Problem statement:
Every line below from the one with "GRAPHIC DESIGN (655, 88)" through the one with "a larger installation (1205, 521)" should be retyped exactly, both ends included; no other lines and no pictures.

Excerpted data:

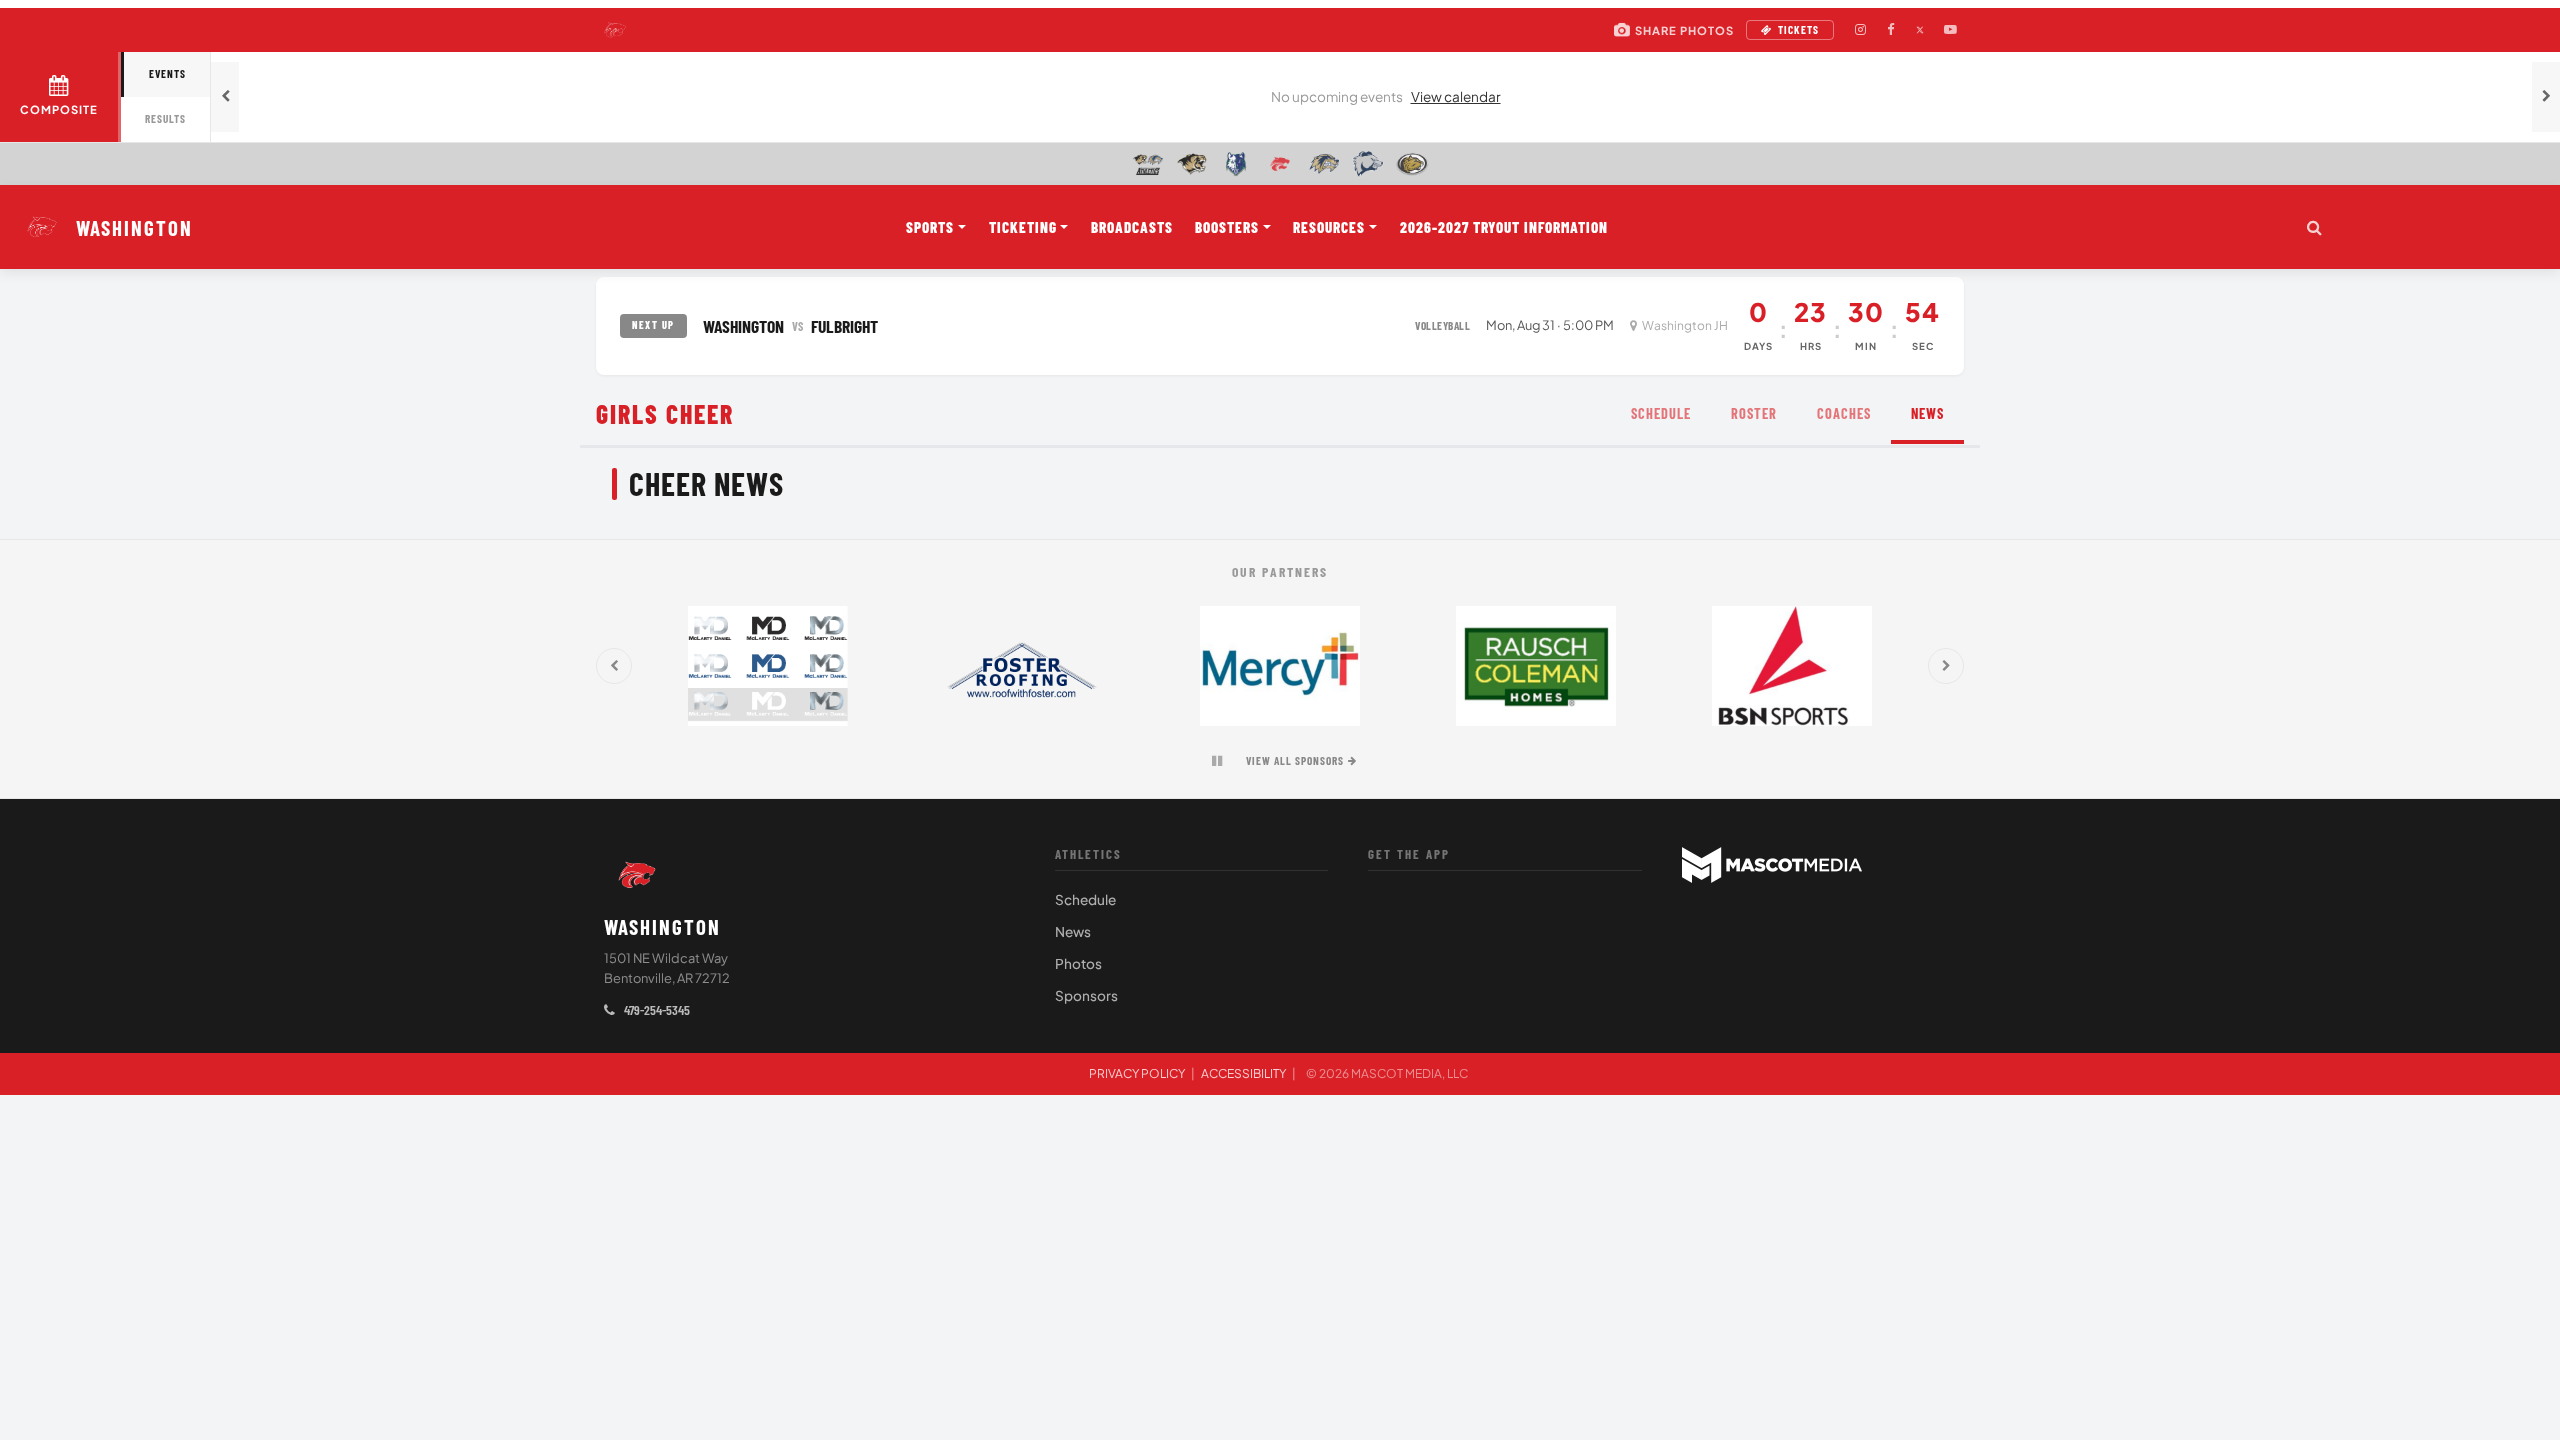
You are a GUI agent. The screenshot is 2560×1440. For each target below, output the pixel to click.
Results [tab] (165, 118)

--

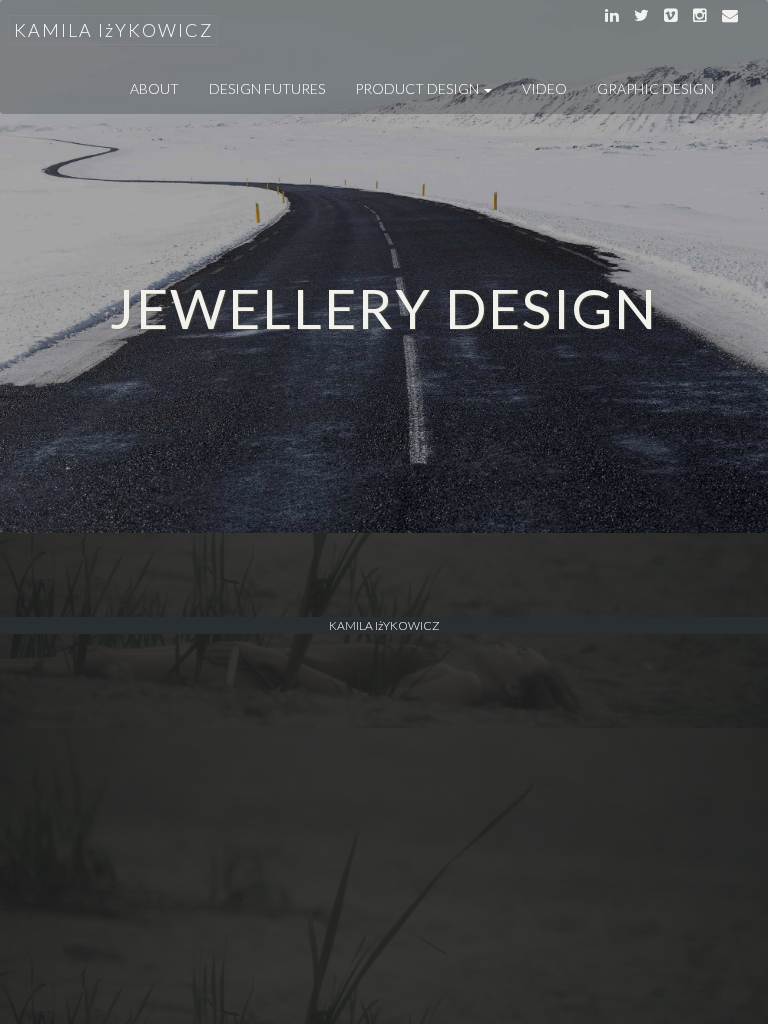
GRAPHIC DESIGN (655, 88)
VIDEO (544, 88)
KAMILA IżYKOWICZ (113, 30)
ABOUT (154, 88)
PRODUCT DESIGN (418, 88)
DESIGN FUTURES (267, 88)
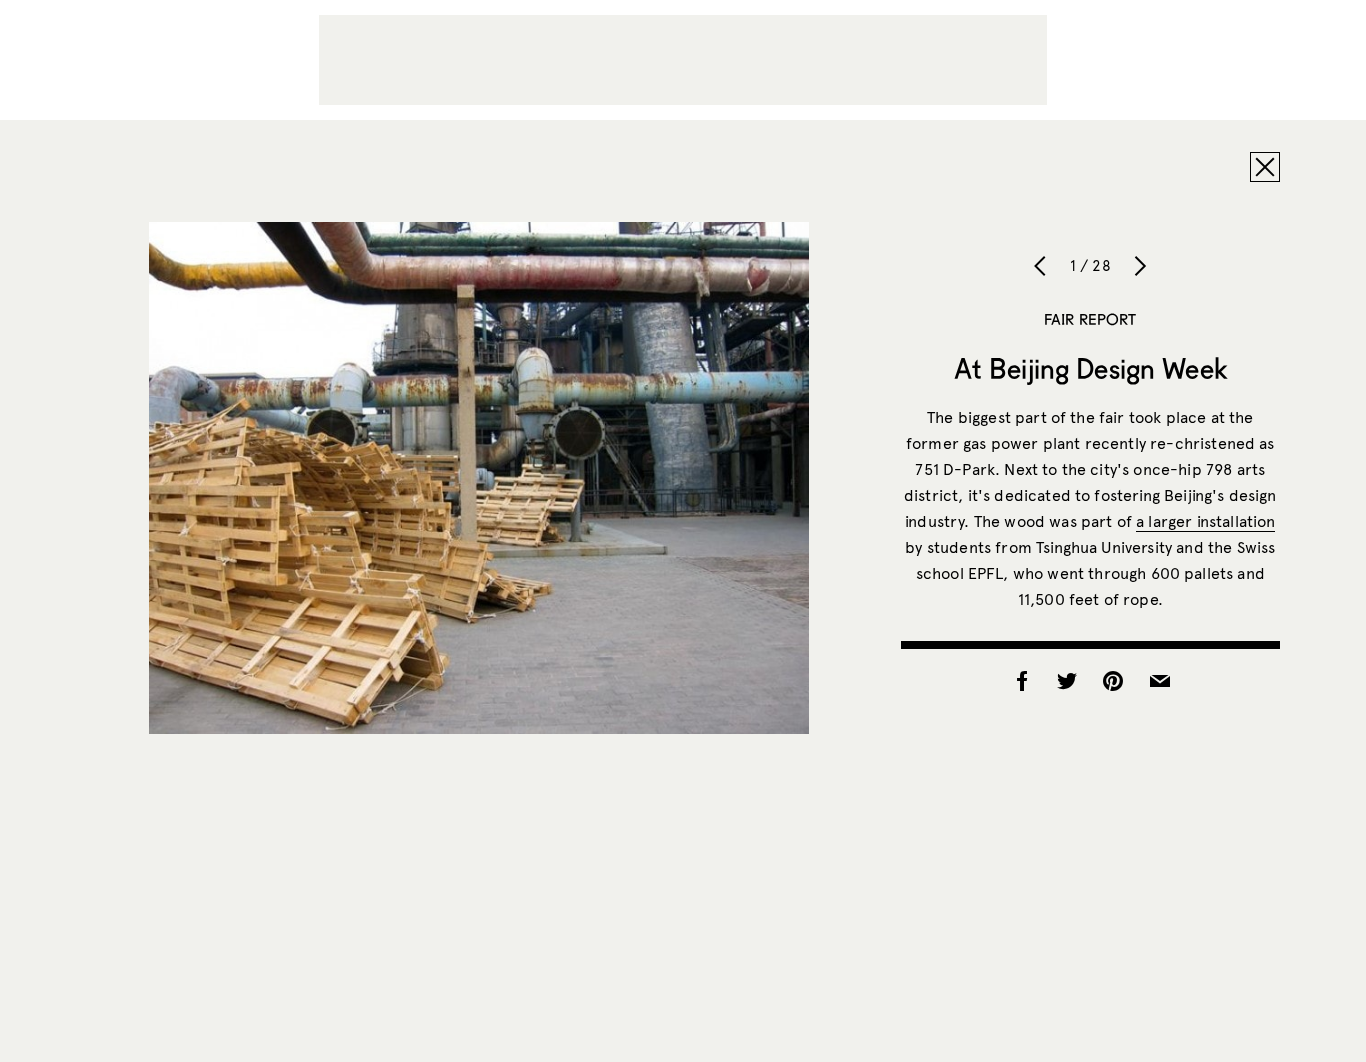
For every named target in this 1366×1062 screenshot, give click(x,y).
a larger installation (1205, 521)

Task result:
GRAPHIC DESIGN (655, 88)
VIDEO (544, 88)
KAMILA IżYKOWICZ (113, 30)
ABOUT (154, 88)
PRODUCT DESIGN (418, 88)
DESIGN FUTURES (267, 88)
For every named target in this 1366×1062 screenshot, give click(x,y).
a larger installation (1205, 521)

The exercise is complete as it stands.